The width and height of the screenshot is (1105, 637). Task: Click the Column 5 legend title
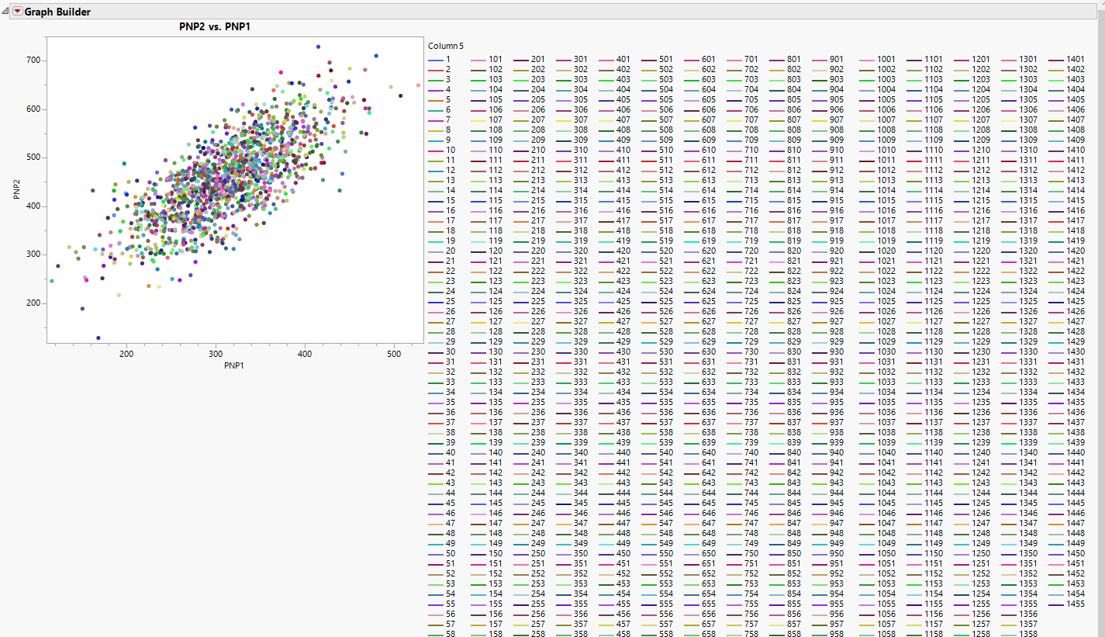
...
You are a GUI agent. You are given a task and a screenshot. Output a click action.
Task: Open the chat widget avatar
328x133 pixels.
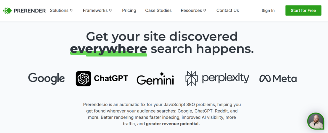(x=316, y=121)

Activity =>
Which lines of the records above contain the word "screenshot"? Report each one.

Result =>
The width and height of the screenshot is (1105, 637). Task: Click the Column 5 legend title
You are a GUI agent. You are given a task and a screenshot. Output a click action.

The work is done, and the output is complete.